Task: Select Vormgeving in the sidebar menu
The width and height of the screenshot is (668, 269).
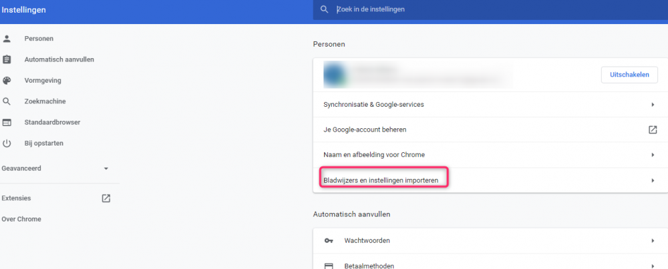Action: point(43,80)
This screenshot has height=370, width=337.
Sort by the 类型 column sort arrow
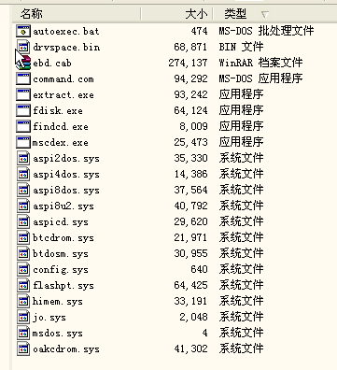tap(265, 14)
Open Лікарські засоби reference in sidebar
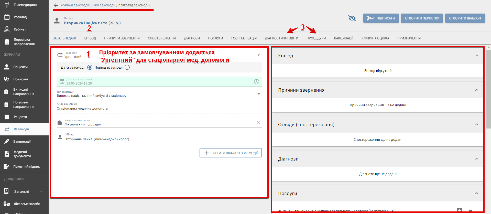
====================
[Work instruction]:
Nothing but the lines from the line containing "This screenshot has height=370, width=337." through the end of the records belongs in the answer, written out exactly, both ends included, without pictures.

[Solution to this problem]:
This screenshot has height=370, width=337.
Sort by the 类型 column sort arrow
tap(265, 14)
Open Лікарські засоби reference in sidebar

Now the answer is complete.